What's kind of cool is that the store includes not just Dell-branded products but other technologies that were designed with environmental considerations in mind. Vendors featured include 5dot, American Power Conversion, Belkin, Mitsubishi Electronics, MobileEdge, Netgear, NuoTech, Samsun, Sony, Targus, Tripp Lite, Vizo and Western Digital. The metrics for getting onto the site include the energy efficiency of a given product, power management features, what its made out of, and recyclability.

I poked around a bit to see which other tech giants do the same thing as far as organizing their web sites to find the greenest tech most easily. I found something similar on the Hewlett-Packard EcoSolutions site, although it isn't exactly an e-commerce site. I also found this incredibly handy list of eco-tech certifications, that clued me into some standards I didn't know about.

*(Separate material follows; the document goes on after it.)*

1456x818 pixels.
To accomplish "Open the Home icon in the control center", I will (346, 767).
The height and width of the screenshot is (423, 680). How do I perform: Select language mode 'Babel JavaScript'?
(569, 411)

Some of the online e-tailers that specialize in technology HAVE moved in the direction of grouping together their green IT products so that you can find them more easily, including Staples with its EcoEasy site. The Consumer Electronics Association put together an informational site for consumer electronics, and there also appears to be an EcoTechnology section in the Whole Green Catalog, although I'm not sure how deep either will go for the likes of you IT managers reading this post. If there are lots of others out there, I would love to hear about them. Otherwise, I am sure that if you care about how green a particular product is, you're having to do your own research.